Ich unterschreibe JEDES Wort. Und: Es liegt natürlich NICHT an der "Bildung" (gemeint ist ja "AUSbildung") - es liegt daran, dass die Schröderlinge (nicht nur in der SPD) jede marktordnende Politik für 30 Silberlinge an das Kapital und dessen Lobbyisten verkauft haben und das auch weiterhin tun. Es liegt, abstrakt formuliert an der intellektuellen Korruption, die sich als "Wirtschaftswissenschaft" verkleidet und den Homo Oeconomicus und seine angeblichen Existentialien beschwört und die Abzocker bedient.

04.04.2017 10:30 Di 5

Die Regierung von Sachsen Anhalt hatt doch gerufen kommt hier her ist Billiglohnland und Steueroase für Betriebe . Zum Beispiel die Betriebe aus Bremen und Braunschweig mehr braucht man nicht sagen

04.04.2017 10:20 Anne Wand 4

Irgendwie muessen die Menschen ja im Hamsterrad und unter Dauerstress gehalten werden, sonst kaemen sie noch auf die verrueckte Idee, dass sie in diesem Land der "Souveraen" sind! XD

04.04.2017 07:27 SRF 3

Also von 10,50€ in der Stunde kann man in vielen Branchen nur träumen. Ich habe 2 (Zwei) abgeschlossene Berufsausbildungen die 2. als Steuerfachangestellte , und verdiene Brutto in der Stunde 8,66€ das reicht zum Leben und für eine angemessene Rente niemals aus. Das heißt ich bekomme später mal Grundsicherung so wie andere Leute die im Leben nur wenig oder gar nicht gearbeitet haben. Und das soll gerecht sein? Da reichen solche Sprüche wie Arbeit muss sich wieder lohnen oder die Rente ist sicher schon lange nicht mehr aus. Von solchen Phrasen kann man leider nicht leben. Aber es hört sich gut an.

04.04.2017 07:13 Möwe 2

Menger: "Er habe nichts gegen einen Mindestlohn von 14 Euro, dafür müssten aber die Firmen dieses Geld erwirtschaften können. " Das ist der Punkt. Es gibt sicher Unternehmer, die den Gewinn mit Mindestlohn maximieren. Aber im Osten sind auch viele Firmen, die sind bei der Einführung des Mindestlohn fast krepiert und knappern immer noch daran. Viele Geringverdiener haben bei Einführung des Mindestlohnes 20% mehr in der Lohntüte. Es reicht trotzdem nicht viel weiter. Weil die vielen kleinen Dienstleistungen des Alltags eben auch gestiegen sind, da der Mindestlohn auf die Produkte umgelegt wurden. Das ist das Karussell, dass man mit Mindestlöhnen in Gang setzt. Man macht den Leuten was vor.

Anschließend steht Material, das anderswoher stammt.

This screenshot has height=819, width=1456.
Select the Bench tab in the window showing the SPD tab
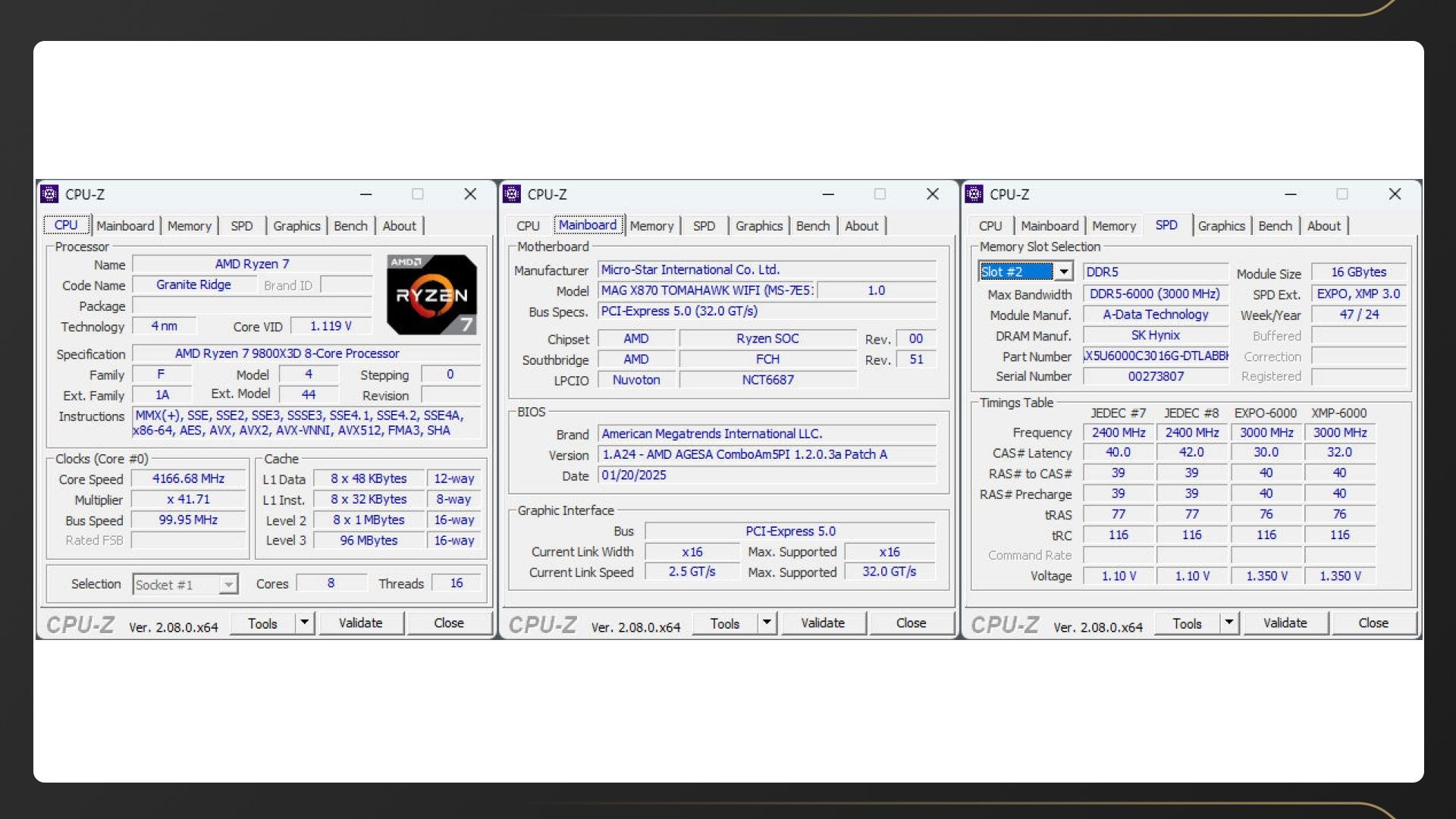click(1275, 226)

03.04.2017 00:25 Birgit Hans 1

Es ist arrogant, das Problem auf angeblich zu geringe Bildung zu reduzieren. In DDR Zeiten machte die Stasi Hochschulprofessoren zu Friedhosgärtnern und alle wissen, das war Unrecht. Heute wird man (trotz Hochschulabschluss) aus dem öffentlichen Leben weggespart , die Arge zwingt einen, sich im Billiglohnsektor als Putzfrau oder Küchenhilfe zu verdingen. Dem muss man sich als allein Erziehende dann beugen, sonst verliert man auch noch die Wohnung, schließlich hat man ( Frau) ja Verantwortung für ein Kind. Das ist auch eine Form von Unrecht und sehr erniedrigend. Die SPD hat das verbrochen und keiner nennt es beim Namen! Schröder, der Verräter (haben wir schon in der roten Schule gelernt, dass die SPD im Ernstfall die kleinen Leute verrät und mit der Macht mauschelt), hat Deutschland dem Billiglohnsektor geöffnet. Was den "kranken Mann Europas"vor dem Kollabieren retten sollte, sichert den Mächtigen höchste Profite und Millionen das Elend. An der Bildung liegt es jedenfalls nicht.